In the 2009/2010 season St Andrews Chorus is delighted to welcome Michael Downes as its Musical Director.

Michael Downes was born in Stockport in 1968. His early musical experience included a period as a church chorister and lessons on the piano and cello, and he later played the cello and double bass in county youth orchestras in Oxfordshire and Cambridgeshire.

He took a degree in English at King's College, Cambridge, graduating with a First in 1990. While at Cambridge he spent much of his time playing the cello (studying with teachers including Ioan Davies of the Fitzwilliam Quartet and Caroline Bosanquet) and conducting the college orchestra. As a result, he decided to pursue his postgraduate studies in music, completing an M.Phil on the music of Shostakovich at Cambridge and then moving to the University of Sussex, where he wrote his doctorate on the music, criticism and ideas of Debussy.
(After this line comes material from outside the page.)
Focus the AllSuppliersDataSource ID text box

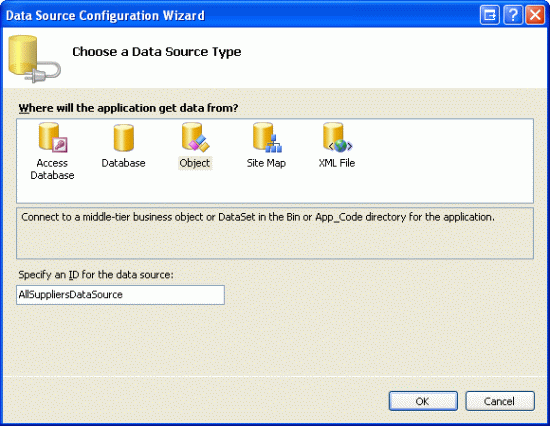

Whilst at Sussex, he gained invaluable experience in conducting, directing university ensembles in numerous works, including Beethoven's Symphony No. 9, Berlioz's RomŽo et Juliette, Messiaen's L'Ascension and Stravinsky's opera Le Rossignol (in a rare staged performance), and studying conducting with teachers including George Hurst (at the Summer School), Denise Ham and Lionel Friend. Since leaving Sussex Michael has taken private lessons with Colin Metters, director of conducting studies at the Royal Academy of Music.

Michael has worked as a conductor with numerous choral, orchestral and operatic groups, both professional and amateur, in London, Sussex, Kent and Cambridge. His choral experience includes periods as the musical director of choral societies in Seaford (1995-6) and Faversham (1997-9). From 1999 to 2004 he was the musical director of the Darent Valley Choir, with whom he conducted works including Puccini's Messa di Gloria, Mozart's C minor Mass, Haydn's Creation, Elgar's The Music Makers, FaurŽ's Requiem, Poulenc's Gloria, Dvorak's Stabat Mater, and Orff's Carmina Burana.

In January 2005 Michael took up the musical directorships of both Sittingbourne Orpheus Choral Society and the Maidstone-based Old Barn Orchestral Society. Michael was also the artistic director of the Bergamo Ensemble, a group of young professionals based in and around London specialising in twentieth-century and contemporary music, which he founded in 1999 with the violinist James Widden. Michael has since conducted the ensemble in concerts in the Canterbury, Brighton and Sounds New festivals, in programmes including premieres by many of Britain's leading young composers, including Dai Fujikura, Ben Foskett, Roderick Watkins, and Paul Max Edlin. In 2003 Michael conducted the premiere of inside out ii by Tansy Davies, a Rochester-based composer, a performance which was praised by the Guardian for its 'Irresistible energy... at once playful and precipitous'.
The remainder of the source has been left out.